Yeah but it's the high desert. I don't know why or when but I fell in love with desert country. I'd move there but all of the folks from way out west are buying up all the land around Terlingua (Big Bend country) and now it's crowded (more than 2 other people is a mob in my book). The new will wear off and they'll leave one day. But I still couldn't move out there because I'd never see my kids and grandkids. They don't feel the same way I do about the desert.But, it's a bit different when that river is in the high desert!
Baton Rouge... umm hmmm... there's the problem. Just kidding. I have two adopted states. NM and LA. My youngest daughter was born up in Minden, LA.. The company I work for has sites all over south LA. Even south of Venice about a 45m boat ride.
Sooo... I got to the range about 9:30. One guy showed up right after I did. He went down to the pistol range, donated lots of .40 and .45 brass to me, then left. Or maybe he shot at targets, idk. He might've lasted 20m. It was in the high 80's already and the winds were gusty and variable from the SE to SW. I'm glad I was testing powder charges and fire forming brass not doing a seating depth test. I left about 3. I probably would have finished 30 minutes sooner but someone else showed up around 1 and came down to introduce himself before he left. By then it was 104.
For the 7 mag I shot 3 shots, spaced out about a minute apart, start a timer for 5m after the 3 shot group was shot, check the barrel, wait if necessary (usually wasn't). Each target had 3 groups on it.
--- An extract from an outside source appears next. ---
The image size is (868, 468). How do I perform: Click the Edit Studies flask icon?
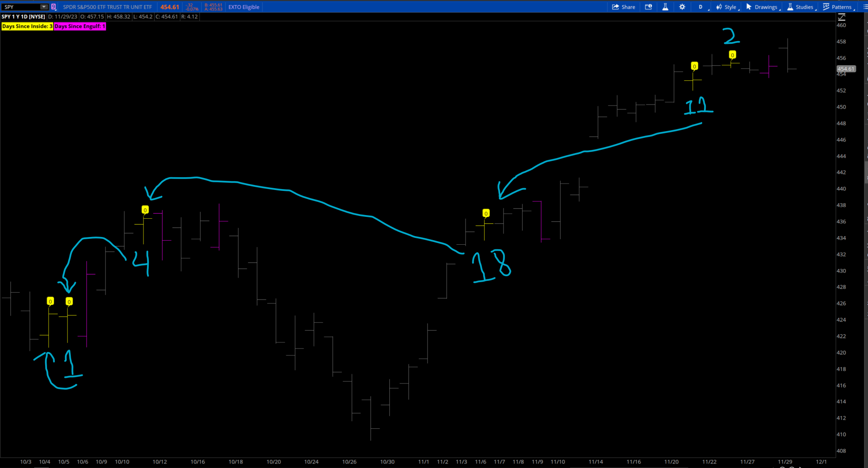(x=665, y=7)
So I would shoot those 3 groups, walk down to the target (100 yd), retrieve it, put a new one up, come back, feel the barrel, wait if necessary (never was). Rinse, repeat. The barrel never got so hot that I couldn't hold it in my hand but it was warm. I did that for all 10 groups except some of the delay tactics involved scrounging brass not walking to the target.
For the 100 rounds of 20PPC that I fire formed, that was tedious. I shot the first 20 with the La Radar collecting data just for fun. I shot 10, about 1 minute spacing between shots. Velocity was around 3,600fps. I shot the first 20 at targets at 300 yds. I should say I sprayed them at 300 but I was fire forming and didn't expect much. I walked down and marked hits after each 5 shot group. I was not getting sub moa that's for sure but it was no worse than 1.5 moa. Good enough to move to steel. I got dialed in on the 4" plate and beat it up as much as one can with a 39gr .20 bullet. Then I just switched between plates as I went, shooting 10 shots, 30s apart, then stopping to let the barrel cool. I got away with that for a couple of cycles but temps got over a hundred and I resorted to shooting 1, wait 1m (timer), shoot 2, wait 1m, shoot 3. Step away for 10m, scrounge brass. Talk to myself. Wave at the camera (the range has camera's. I have no idea if anyone watches them). Take a nap. Shooting 80 rounds at steel is not as fun as one might imagine but it was pretty easy to get hits. I was surprise. I figured that as much as the brass moves on firing I wouldn't be able to hit anything.
I sincerely hope I don't need to fire form brass again anytime soon (there are 200 rounds of Lapua .220 Russian in the cabinet).
I didn't have any cooling gizmos. Just time.